_EXTRACT:_
------
Press Room / VERMILLION EDITIONS LIMITED: PRINTS, MULTIPLES, ARTIST’S BOOKS, 1977-1992

August 31, 2006

VERMILLION EDITIONS LIMITED: PRINTS, MULTIPLES, ARTIST’S BOOKS, 1977-1992

MEDIA CONTACTS
TAMMY PLESHEK, MINNEAPOLIS INSTITUTE OF ARTS, (612) 870-3171; TPLESHEK@ARTSMIA.ORG
LYNETTE NYMAN, MINNEAPOLIS INSTITUTE OF ARTS, (612) 870-3173; LNYMAN@ARTSMIA.ORG
ANNE-MARIE WAGENER, MINNEAPOLIS INSTITUTE OF ARTS, (612) 870-3280; AWAGENER@ARTSMIA.ORG

Print Quality Images Available Online: http://www.artsmia.org/press

VERMILLION EDITIONS LIMITED:
PRINTS, MULTIPLES, ARTIST’S BOOKS, 1977–1992

On view October 14, 2006 – January 7, 2007 at the MIA

Minneapolis, August 31, 2006—Organized by the Department of Prints and Drawings at the Minneapolis Institute of Art (MIA), Vermillion Editions Limited: Prints, Multiples, Artist’s Books, 1977–1992, presents a retrospective look at the significant achievements of this nationally recognized, Minneapolis-based print workshop. Its innovative contributions to contemporary printmaking are revealed in the more than seventy original prints, multiples, artist’s books, and monotypes on view at the MIA October 14, 2006, through January 7, 2007.

The works on display are drawn entirely from the Vermillion Editions Archival Collection, part of the MIA’s extensive holdings of modern and contemporary graphic art. Prominent regional and national artists such as James Rosenquist, Chuck Close, Red Grooms, Hollis Sigler, Robert Mapplethorpe, Sam Gilliam, Nicolas Africano, Malcom Morley, Steven Sorman, William Wegman, and Japanese-born conceptual artist Arakawa are showcased. In addition to their published work, the exhibition includes a selection of preparatory drawings, trial and working proofs, “false starts” (unrealized projects), and printing matrices to demonstrate the studio’s printmaking techniques and working methods.

Founded in 1977 by master printer Steven M. Andersen, Vermillion Editions Limited was a state-of-the-art printmaking studio and an important part of the 1970s American print renaissance. This movement had its beginnings nearly two decades prior when Tatyana Grosman launched her groundbreaking print workshop, Universal Limited Art Editions (ULAE) in New York. By recruiting leading avant-garde painters and sculptors such as Robert Rauschenberg, Jasper Johns, and Larry Rivers, Grosman helped establish in America the centuries-old European tradition of printing for artists. These close collaborations between artists and printers not only produced innovative works of graphic art, but also began a movement that continues to define contemporary print making today.

Andersen gained invaluable technical knowledge and hands-on experience while printing for Grosman at ULAE in the early 1970s. When he later returned to his native Minnesota and founded Vermillion, Andersen’s entrepreneurial spirit and printing skills quickly led his shop to become recognized as one of America’s leading collaborative printmaking studios. Under Anderson’s guidance, Vermillion not only attracted major artists from across the country, it became widely known for its artistic excellence, commitment to quality, and ability to undertake technically challenging projects.
------
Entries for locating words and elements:
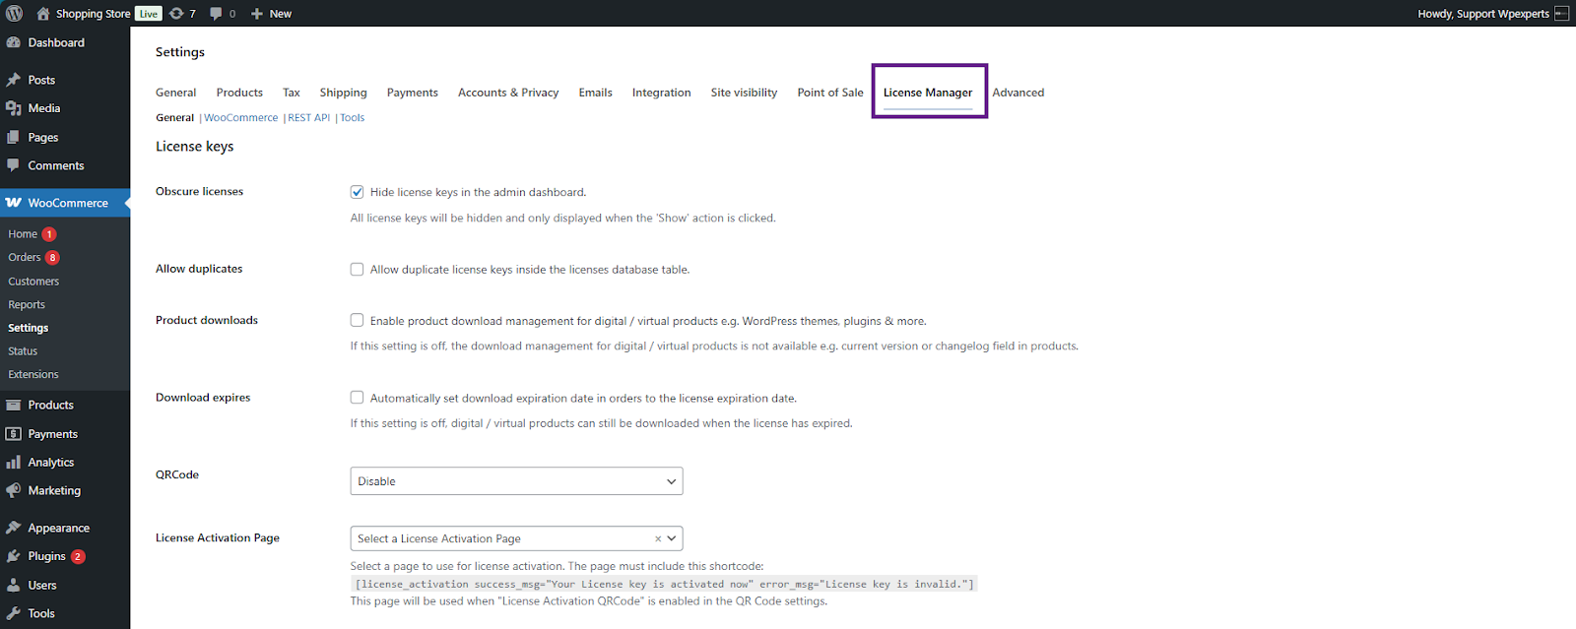Open the QRCode Disable dropdown
This screenshot has width=1576, height=629.
point(516,481)
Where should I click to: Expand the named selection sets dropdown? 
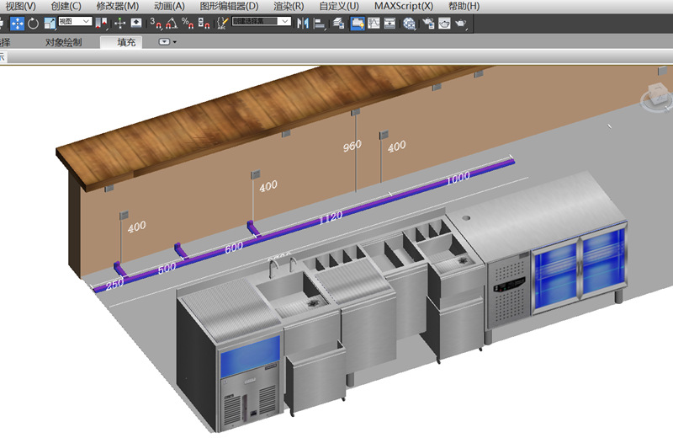tap(286, 21)
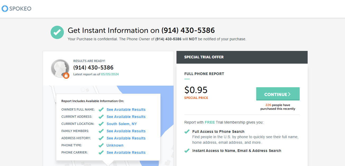Viewport: 345px width, 166px height.
Task: Open See Available Results for Phone Carrier
Action: coord(126,152)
------
_WHAT YOU NEED TO DO:_
(a) Summarize the press release in two sentences.
(b) Reproduce the press release passage starting at "The works on" and ending at "and working methods.", switching "preparatory drawings" to "preliminary sketches".

_RESULTS OF THE TASKS:_
(a) The MIA's Department of Prints and Drawings organized Vermillion Editions Limited: Prints, Multiples, Artist’s Books, 1977–1992, a retrospective of more than seventy works by this Minneapolis-based print workshop, on view October 14, 2006, through January 7, 2007. Master printer Steven M. Andersen, who had printed for Tatyana Grosman at ULAE, founded Vermillion in 1977, and it became one of America’s leading collaborative printmaking studios that attracted major artists from across the country.

(b)
The works on display are drawn entirely from the Vermillion Editions Archival Collection, part of the MIA’s extensive holdings of modern and contemporary graphic art. Prominent regional and national artists such as James Rosenquist, Chuck Close, Red Grooms, Hollis Sigler, Robert Mapplethorpe, Sam Gilliam, Nicolas Africano, Malcom Morley, Steven Sorman, William Wegman, and Japanese-born conceptual artist Arakawa are showcased. In addition to their published work, the exhibition includes a selection of preliminary sketches, trial and working proofs, “false starts” (unrealized projects), and printing matrices to demonstrate the studio’s printmaking techniques and working methods.